(Beginning of Material to process)

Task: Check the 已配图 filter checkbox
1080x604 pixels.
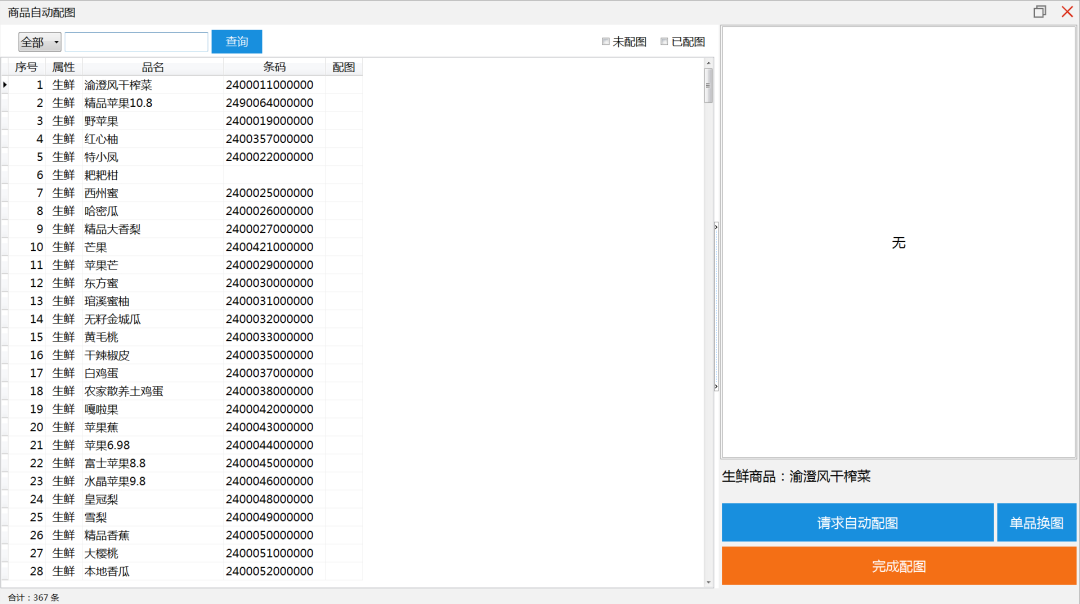Action: click(664, 42)
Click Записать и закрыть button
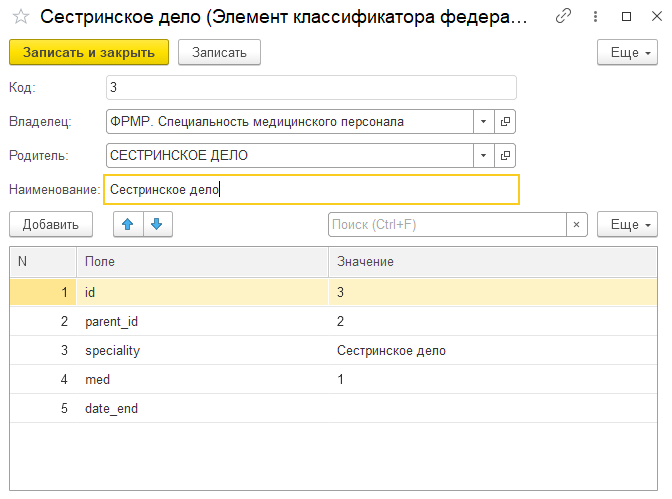Screen dimensions: 672x499 coord(89,53)
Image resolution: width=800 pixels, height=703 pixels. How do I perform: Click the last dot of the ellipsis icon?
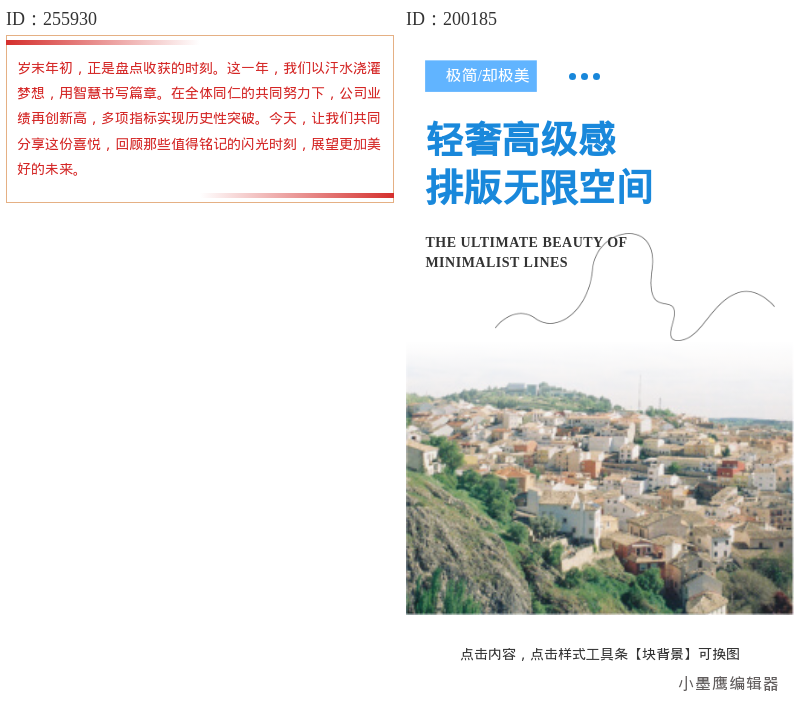click(x=595, y=76)
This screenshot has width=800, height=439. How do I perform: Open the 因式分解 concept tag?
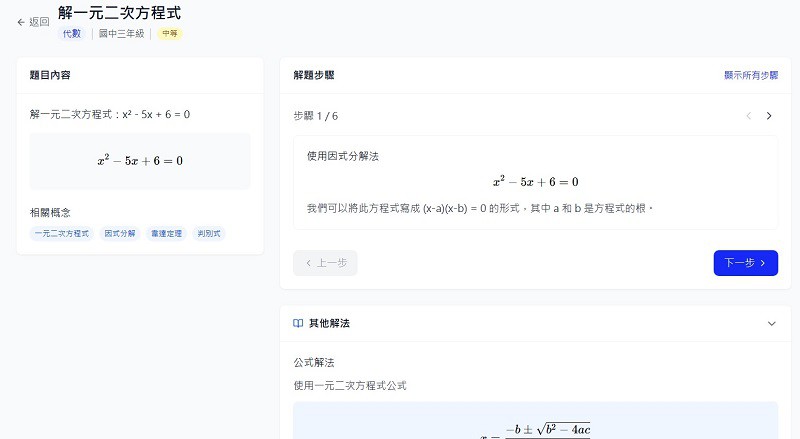[x=120, y=233]
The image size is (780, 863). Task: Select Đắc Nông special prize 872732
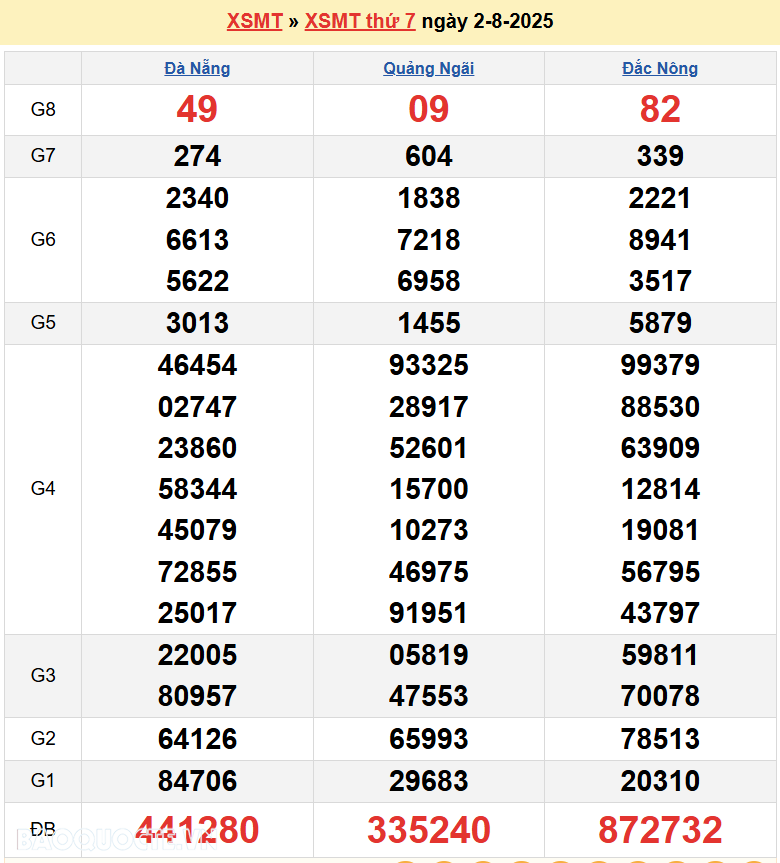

(End of Material to process)

* _What to work on_
Scan the material above for the string "Task" and return the lines that hold it.

* _Answer section_
Task: Check the 已配图 filter checkbox
The image size is (780, 863). Task: Select Đắc Nông special prize 872732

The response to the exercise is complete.